WHAT TO PRODUCE —
Take the entries below and print only the lines from the one with "Testing New Post (42, 85)" through the one with "YOU ARE SOMEONE! (109, 2020)", exactly as they stand, both ends included.

Excerpts from a dataset:
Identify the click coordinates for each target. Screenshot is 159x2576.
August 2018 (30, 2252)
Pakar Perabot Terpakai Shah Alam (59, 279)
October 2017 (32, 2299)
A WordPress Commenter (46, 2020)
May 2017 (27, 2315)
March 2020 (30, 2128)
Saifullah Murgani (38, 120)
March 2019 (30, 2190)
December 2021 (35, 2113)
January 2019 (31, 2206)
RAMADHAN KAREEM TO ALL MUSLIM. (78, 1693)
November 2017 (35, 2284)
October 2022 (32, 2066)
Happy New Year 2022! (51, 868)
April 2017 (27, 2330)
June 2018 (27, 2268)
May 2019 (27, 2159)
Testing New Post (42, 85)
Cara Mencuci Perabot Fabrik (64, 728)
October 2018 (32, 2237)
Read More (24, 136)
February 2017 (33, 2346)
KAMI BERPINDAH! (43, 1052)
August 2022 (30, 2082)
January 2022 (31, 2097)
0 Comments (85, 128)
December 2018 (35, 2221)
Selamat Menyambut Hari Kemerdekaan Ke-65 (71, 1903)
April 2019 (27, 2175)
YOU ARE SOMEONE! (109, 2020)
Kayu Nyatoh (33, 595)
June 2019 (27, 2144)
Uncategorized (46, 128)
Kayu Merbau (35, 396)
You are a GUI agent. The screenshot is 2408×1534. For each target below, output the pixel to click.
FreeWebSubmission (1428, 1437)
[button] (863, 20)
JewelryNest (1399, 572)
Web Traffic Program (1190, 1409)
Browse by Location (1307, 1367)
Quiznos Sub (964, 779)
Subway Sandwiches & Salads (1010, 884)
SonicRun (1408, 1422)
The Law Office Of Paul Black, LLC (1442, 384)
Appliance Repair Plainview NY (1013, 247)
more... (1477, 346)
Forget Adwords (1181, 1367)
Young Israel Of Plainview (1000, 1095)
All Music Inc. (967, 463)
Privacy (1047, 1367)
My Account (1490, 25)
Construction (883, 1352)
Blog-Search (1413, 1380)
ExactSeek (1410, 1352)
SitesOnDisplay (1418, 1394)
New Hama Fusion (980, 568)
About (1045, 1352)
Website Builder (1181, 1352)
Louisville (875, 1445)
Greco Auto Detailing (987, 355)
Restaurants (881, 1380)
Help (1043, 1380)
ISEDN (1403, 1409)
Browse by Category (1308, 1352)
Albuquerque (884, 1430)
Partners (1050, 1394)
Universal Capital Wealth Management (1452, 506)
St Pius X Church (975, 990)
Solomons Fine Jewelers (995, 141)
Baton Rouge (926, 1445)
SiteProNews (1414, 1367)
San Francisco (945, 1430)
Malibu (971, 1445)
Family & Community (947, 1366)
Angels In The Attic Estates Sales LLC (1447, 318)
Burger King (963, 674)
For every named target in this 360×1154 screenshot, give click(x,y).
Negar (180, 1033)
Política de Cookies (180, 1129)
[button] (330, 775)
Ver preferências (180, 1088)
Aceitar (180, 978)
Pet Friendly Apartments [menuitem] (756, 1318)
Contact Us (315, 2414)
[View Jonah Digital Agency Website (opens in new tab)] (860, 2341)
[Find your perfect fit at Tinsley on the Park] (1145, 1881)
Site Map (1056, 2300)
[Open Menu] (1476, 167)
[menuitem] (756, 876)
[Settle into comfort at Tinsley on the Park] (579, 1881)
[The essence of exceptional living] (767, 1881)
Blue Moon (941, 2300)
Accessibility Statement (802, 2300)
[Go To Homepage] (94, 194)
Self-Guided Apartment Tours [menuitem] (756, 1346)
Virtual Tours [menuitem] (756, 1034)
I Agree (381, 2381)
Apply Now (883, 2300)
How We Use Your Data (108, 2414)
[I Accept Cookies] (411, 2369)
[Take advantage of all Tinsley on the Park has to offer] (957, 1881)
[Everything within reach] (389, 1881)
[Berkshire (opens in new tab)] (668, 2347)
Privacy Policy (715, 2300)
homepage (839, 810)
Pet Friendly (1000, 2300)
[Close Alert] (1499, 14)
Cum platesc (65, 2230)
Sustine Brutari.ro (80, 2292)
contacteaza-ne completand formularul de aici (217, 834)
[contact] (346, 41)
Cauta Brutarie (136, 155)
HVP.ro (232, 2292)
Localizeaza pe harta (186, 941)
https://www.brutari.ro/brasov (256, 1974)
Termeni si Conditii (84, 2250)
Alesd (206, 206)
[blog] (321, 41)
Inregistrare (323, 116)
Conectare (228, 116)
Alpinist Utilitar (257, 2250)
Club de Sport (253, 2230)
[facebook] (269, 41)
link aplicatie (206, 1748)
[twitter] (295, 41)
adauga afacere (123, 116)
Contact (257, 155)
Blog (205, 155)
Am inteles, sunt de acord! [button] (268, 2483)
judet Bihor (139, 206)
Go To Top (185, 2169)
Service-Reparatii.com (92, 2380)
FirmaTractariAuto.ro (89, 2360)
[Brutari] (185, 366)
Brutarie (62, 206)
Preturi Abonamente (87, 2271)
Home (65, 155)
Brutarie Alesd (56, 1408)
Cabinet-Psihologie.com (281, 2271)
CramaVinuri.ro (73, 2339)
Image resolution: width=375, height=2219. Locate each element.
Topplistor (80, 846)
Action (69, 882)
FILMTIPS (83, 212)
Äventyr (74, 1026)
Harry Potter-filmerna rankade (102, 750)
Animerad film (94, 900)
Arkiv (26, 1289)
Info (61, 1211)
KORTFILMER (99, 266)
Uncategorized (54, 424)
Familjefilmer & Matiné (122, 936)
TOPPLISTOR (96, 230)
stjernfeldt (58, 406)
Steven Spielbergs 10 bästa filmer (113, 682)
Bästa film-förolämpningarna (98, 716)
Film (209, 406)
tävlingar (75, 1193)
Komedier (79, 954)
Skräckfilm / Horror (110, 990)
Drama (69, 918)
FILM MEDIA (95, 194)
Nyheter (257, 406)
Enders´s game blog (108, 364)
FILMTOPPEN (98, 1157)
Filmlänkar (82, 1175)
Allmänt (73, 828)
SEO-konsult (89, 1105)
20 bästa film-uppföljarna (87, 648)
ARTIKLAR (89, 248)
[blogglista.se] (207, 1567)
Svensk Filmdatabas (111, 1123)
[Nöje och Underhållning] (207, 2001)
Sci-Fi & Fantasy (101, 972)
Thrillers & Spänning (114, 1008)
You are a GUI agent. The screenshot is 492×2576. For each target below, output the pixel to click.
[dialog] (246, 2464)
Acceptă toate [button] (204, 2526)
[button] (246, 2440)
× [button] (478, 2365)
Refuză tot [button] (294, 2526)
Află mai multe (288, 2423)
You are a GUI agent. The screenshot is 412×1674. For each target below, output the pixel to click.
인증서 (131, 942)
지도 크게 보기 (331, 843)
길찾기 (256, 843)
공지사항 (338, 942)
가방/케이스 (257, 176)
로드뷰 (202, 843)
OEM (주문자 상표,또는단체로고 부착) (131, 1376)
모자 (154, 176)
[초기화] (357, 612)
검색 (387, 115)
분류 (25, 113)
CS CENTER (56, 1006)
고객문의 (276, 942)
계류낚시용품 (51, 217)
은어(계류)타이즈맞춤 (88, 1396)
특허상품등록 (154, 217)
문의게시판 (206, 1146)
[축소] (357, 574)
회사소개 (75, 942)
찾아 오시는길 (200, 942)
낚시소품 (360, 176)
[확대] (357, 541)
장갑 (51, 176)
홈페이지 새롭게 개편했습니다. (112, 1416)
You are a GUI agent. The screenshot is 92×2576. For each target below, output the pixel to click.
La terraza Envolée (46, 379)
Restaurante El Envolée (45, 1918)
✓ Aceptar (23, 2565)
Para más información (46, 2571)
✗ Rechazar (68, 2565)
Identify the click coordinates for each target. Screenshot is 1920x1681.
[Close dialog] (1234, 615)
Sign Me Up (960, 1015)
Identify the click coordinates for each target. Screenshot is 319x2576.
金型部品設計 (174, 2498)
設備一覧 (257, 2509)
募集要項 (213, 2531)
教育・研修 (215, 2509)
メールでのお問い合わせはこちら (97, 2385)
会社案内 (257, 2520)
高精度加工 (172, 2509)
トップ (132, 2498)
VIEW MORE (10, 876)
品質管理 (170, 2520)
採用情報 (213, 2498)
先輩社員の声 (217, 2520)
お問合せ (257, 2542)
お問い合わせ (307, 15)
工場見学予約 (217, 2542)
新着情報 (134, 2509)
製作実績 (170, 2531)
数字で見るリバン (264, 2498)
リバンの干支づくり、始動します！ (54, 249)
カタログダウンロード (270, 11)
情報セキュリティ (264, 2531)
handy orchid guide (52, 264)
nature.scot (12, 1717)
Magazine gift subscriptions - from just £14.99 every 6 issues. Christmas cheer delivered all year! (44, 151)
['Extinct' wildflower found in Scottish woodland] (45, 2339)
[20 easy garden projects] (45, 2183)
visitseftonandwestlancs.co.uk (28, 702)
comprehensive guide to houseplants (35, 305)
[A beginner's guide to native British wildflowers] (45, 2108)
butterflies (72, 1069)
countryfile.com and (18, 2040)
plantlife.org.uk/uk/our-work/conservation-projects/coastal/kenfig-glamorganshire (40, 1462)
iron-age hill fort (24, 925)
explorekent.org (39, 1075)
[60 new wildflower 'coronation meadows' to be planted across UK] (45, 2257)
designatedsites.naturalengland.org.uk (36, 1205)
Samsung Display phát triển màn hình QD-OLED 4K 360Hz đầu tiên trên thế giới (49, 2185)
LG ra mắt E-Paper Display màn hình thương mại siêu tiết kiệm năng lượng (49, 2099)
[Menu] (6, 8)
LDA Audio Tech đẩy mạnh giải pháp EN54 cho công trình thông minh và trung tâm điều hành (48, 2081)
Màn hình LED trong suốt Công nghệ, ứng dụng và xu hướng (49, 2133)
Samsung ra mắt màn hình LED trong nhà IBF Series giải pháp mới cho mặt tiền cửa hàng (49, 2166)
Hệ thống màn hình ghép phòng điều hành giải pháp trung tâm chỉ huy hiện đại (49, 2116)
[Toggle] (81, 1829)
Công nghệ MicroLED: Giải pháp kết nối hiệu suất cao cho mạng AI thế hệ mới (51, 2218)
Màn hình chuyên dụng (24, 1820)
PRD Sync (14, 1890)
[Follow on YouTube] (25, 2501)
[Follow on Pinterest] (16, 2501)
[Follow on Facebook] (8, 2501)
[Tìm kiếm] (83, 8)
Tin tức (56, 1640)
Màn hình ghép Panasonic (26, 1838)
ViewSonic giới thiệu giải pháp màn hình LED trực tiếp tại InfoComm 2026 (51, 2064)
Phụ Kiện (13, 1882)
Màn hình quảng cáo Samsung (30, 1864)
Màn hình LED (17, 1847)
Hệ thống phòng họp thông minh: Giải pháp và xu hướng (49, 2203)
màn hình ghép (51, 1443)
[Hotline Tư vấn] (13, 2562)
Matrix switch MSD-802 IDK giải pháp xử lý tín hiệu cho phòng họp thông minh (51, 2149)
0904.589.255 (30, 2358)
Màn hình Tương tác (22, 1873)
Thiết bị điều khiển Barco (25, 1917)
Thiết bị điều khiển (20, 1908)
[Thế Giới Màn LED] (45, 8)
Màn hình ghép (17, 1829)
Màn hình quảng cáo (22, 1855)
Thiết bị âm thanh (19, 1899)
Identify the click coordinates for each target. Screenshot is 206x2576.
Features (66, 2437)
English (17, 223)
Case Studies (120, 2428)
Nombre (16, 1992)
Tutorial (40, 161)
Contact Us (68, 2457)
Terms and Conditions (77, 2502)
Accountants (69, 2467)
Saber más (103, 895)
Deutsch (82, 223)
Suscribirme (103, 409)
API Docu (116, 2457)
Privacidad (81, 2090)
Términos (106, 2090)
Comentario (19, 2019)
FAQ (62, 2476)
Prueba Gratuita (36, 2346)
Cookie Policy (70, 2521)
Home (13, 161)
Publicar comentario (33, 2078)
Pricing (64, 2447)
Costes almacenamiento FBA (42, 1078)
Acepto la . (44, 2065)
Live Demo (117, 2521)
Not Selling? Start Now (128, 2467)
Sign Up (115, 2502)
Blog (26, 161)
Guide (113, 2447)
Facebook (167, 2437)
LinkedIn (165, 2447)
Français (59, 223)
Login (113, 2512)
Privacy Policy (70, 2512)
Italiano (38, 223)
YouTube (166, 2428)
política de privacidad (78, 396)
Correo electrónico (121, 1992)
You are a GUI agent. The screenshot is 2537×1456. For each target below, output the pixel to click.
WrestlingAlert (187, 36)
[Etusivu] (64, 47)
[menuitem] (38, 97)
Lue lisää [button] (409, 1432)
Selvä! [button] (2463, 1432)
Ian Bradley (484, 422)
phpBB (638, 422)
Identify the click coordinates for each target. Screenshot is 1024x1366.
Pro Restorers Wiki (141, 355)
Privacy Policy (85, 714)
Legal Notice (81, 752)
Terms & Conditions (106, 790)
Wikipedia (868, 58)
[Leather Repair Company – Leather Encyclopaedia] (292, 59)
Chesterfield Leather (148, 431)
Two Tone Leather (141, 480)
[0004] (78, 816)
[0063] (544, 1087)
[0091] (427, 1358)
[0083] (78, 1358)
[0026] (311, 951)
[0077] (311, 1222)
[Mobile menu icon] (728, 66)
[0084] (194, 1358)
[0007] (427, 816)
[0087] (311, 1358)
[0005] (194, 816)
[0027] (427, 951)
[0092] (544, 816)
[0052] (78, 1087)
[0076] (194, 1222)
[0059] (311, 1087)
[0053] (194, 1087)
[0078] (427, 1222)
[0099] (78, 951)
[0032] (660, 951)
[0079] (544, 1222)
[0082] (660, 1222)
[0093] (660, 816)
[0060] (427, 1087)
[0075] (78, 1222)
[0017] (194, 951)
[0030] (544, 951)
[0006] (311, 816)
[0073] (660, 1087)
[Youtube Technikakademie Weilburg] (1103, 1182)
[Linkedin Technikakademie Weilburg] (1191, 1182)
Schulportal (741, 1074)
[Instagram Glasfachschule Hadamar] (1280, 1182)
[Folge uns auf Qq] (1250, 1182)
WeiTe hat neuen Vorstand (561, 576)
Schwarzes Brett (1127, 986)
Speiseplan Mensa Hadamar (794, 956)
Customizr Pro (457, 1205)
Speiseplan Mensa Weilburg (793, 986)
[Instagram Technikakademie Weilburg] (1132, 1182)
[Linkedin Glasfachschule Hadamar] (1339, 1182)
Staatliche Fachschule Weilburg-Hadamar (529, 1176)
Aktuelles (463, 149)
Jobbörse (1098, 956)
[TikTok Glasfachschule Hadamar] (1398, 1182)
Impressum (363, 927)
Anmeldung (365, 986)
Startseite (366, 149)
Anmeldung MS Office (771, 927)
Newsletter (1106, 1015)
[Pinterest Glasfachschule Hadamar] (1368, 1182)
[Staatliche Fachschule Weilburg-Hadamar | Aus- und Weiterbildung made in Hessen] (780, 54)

SOLUTION TO THIS PROBLEM —
Testing New Post (42, 85)
Cara Mencuci Perabot Fabrik (64, 728)
October 2018 (32, 2237)
Read More (24, 136)
February 2017 (33, 2346)
KAMI BERPINDAH! (43, 1052)
August 2022 (30, 2082)
January 2022 (31, 2097)
0 Comments (85, 128)
December 2018 (35, 2221)
Selamat Menyambut Hari Kemerdekaan Ke-65 (71, 1903)
April 2019 (27, 2175)
YOU ARE SOMEONE! (109, 2020)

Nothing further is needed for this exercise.